Konfliktmanagement

Moderation, Coaching und Mediation in Konfliktsituationen

Warum Konfliktmanagement?

Wenn sich in Organisationen und Institutionen zwei Parteien streiten, dann freut sich meist kein Dritter. Viele Konflikte neigen schließlich dazu, mehr oder weniger schnell zu eskalieren. Aus latenten "kalten" Konflikten entwickeln sich dann "heiße" Konflikte, die nicht nur Auswirkungen auf die direkt betroffenen Konfliktparteien haben. Im Konfliktfall finden sich häufig andere Arbeitsbereiche, Führungskräfte, Beschäftigte oder gar Kunden als stumme, hilflose Zeugen oder Leittragende. Bei sich anbahnenden Konflikten hilft in der Anfangsphase möglicherweise noch eine neutrale Moderation, um den Konflikt gemeinsam mit den Konfliktparteien zu analysieren und eine nachhaltige Lösung zu erreichen. Im fortgeschrittenen Stadium empfiehlt sich eine Mediation mit dem Ziel, eine Vereinbarung zwischen den Konfliktparteien zu erwirken, die als "Win-Win-Situation" ein nachhaltiges Einvernehmen herstellt, das beide Parteien als Gewinner und Vorteilnehmer zurücklässt.

Definition

Konfliktmoderation oder -coaching dient der Begleitung der Konfliktparteien mittels systematischer Konfliktanalyse und dem Ansatz der systemischen Beratung zur Konfliktklärung. Der Konfliktmoderator ist - wie in der Mediation - neutral und bedarf der Akzeptanz aller Konfliktbeteiligten.

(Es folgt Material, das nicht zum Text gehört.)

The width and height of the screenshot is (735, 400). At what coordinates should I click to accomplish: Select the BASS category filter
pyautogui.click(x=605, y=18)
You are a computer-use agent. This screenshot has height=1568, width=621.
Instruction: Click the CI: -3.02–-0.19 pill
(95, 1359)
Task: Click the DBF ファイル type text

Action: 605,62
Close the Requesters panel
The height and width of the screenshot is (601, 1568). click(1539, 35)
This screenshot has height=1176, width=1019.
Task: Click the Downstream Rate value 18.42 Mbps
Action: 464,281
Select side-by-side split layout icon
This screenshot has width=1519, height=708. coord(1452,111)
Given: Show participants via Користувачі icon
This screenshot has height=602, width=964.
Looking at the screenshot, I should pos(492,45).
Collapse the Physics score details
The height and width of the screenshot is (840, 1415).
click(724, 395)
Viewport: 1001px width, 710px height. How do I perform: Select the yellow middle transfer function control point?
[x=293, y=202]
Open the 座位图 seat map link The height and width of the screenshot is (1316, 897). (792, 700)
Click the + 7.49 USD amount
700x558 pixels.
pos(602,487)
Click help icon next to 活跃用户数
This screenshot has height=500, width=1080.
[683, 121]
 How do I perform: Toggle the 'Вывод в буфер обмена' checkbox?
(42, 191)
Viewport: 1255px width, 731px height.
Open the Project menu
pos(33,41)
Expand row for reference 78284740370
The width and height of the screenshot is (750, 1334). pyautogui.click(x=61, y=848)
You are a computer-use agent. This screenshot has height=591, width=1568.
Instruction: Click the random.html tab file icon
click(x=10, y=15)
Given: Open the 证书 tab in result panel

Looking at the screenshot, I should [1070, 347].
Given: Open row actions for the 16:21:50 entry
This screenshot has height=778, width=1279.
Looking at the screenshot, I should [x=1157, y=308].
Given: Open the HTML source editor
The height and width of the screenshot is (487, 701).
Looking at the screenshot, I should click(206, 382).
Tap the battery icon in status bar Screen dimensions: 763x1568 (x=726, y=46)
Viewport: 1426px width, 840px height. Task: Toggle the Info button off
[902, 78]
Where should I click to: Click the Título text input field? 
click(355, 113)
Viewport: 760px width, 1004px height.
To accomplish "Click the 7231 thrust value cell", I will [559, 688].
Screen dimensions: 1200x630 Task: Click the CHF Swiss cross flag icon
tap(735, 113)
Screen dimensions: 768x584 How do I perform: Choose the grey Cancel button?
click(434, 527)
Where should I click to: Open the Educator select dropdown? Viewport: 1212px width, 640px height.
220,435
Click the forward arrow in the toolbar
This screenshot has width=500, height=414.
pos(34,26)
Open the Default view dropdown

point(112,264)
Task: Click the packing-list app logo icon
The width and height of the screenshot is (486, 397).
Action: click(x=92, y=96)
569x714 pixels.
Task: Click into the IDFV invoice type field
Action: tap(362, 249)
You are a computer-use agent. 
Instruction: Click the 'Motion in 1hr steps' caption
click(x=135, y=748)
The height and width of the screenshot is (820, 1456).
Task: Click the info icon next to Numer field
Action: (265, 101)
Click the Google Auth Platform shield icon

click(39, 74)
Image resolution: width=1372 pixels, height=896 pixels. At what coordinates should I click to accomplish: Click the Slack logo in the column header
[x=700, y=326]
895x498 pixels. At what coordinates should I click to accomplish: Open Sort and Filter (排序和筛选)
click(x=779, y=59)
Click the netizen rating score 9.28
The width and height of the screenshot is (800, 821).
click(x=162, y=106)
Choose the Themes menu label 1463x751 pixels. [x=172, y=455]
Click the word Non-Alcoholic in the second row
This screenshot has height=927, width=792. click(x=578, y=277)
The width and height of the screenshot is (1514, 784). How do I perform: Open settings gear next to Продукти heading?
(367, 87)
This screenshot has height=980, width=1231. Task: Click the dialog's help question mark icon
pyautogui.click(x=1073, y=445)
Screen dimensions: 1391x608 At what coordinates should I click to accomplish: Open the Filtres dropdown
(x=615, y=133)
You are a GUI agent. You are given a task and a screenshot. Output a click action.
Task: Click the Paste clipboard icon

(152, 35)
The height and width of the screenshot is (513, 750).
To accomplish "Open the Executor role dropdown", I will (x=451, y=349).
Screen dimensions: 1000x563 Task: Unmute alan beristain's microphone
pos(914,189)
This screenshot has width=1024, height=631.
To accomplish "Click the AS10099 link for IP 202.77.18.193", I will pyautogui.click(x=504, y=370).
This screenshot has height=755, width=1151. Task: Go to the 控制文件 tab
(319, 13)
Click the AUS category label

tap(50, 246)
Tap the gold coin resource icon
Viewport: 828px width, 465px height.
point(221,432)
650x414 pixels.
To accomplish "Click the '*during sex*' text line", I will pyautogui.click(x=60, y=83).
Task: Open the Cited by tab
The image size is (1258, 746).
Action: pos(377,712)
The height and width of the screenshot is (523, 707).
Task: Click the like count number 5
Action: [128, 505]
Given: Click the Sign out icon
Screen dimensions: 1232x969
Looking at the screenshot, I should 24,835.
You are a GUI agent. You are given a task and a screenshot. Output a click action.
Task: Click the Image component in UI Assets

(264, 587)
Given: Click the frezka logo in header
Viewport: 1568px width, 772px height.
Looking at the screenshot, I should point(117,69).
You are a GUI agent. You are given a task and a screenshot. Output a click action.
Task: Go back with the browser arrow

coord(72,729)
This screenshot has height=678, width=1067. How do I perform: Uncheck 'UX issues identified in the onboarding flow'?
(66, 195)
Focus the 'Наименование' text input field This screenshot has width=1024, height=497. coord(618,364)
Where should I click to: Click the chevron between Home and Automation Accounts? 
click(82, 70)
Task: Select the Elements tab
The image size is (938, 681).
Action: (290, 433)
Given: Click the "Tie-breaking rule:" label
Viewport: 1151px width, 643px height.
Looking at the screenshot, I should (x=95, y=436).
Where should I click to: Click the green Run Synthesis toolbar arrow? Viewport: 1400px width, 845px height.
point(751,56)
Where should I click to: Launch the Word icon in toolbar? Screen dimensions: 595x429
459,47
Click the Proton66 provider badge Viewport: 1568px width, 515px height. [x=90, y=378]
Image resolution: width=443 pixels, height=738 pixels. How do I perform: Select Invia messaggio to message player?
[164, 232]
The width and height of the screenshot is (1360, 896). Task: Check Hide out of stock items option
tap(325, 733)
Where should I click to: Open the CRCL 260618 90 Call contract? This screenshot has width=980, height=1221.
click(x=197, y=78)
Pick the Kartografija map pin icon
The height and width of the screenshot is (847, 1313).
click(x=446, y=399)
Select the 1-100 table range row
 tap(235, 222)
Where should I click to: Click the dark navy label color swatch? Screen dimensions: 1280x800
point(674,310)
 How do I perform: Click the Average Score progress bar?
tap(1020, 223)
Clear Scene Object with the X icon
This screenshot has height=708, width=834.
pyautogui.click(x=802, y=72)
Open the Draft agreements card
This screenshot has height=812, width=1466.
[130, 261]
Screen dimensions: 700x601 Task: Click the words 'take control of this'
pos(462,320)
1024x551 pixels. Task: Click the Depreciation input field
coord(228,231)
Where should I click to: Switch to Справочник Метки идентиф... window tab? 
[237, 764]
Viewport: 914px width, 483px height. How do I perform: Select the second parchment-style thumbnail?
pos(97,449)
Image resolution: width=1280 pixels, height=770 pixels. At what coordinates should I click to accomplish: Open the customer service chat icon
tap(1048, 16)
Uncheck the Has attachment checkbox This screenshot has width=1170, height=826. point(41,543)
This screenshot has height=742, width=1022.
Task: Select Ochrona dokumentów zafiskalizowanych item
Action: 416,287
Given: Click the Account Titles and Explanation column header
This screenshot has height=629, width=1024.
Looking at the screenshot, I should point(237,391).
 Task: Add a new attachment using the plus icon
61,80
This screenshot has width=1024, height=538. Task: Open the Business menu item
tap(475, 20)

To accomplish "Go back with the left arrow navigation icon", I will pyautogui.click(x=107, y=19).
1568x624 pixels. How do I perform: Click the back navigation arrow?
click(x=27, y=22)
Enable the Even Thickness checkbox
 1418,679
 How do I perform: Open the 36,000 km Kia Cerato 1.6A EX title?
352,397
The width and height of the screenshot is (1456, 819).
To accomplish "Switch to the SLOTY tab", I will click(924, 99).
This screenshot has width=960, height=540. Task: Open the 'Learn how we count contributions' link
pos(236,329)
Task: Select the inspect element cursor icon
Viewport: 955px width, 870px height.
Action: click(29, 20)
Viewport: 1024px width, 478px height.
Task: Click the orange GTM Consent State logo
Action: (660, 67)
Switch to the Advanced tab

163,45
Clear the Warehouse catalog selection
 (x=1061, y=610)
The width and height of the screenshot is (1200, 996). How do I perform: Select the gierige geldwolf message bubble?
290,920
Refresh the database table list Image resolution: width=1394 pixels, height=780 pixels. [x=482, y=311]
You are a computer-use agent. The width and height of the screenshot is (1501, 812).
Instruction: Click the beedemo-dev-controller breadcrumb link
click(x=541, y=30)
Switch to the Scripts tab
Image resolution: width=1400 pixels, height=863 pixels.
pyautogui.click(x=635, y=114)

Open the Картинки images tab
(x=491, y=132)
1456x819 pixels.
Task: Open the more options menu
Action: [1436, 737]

Der Begriff Mediation ist im Mediationsgesetz definiert (MediationsG vom 21.07. 2012 [BGBl. I S. 1577]):

  1. Mediation ist ein vertrauliches und strukturiertes Verfahren, bei dem Parteien mithilfe eines oder mehrerer Mediatoren freiwillig und eigenverantwortlich eine einvernehmliche Beilegung ihres Konflikts anstreben.

  2. Ein Mediator ist eine unabhängige und neutrale Person ohne Entscheidungsbefugnis, die die Parteien durch die Mediation führt.

Der Unterschied zwischen Konfliktmoderation und Mediation ist nicht trennscharf; der Übergang ist oftmals fließend.

Inhalte und Vorgehensweise

  • Prozess und Regeln abstimmen

  • Historie des Konfliktes klären

  • Betroffene und Beteiligte des Konfliktes identifizieren

  • Nebenwirkungen des Konfliktes transparent machen

  • Konfliktarten erkennen und gemeinsam definieren

  • Konfliktfelder abgrenzen

  • Sichtweisen, Wahrnehmungen und Positionen der Konfliktparteien offenlegen

  • Interessen der Konfliktparteien klären

  • Verständnis für die unterschiedlichen Interessen erzeugen

  • Lösungsoptionen sammeln und austauschen

  • ausgewählte Lösungsoptionen abstimmen

  • eine nachhaltige Vereinbarung anschließen

  • Evaluationskriterien der Vereinbarung festlegen.

Anlässe

Konflikte etwa zwischen Arbeitgeber und Arbeitnehmervertretung, Führungskräften und Beschäftigten, (Fach-) Kollegen/-innen in Projekten oder zwischen Abteilungen bzw. Gruppen.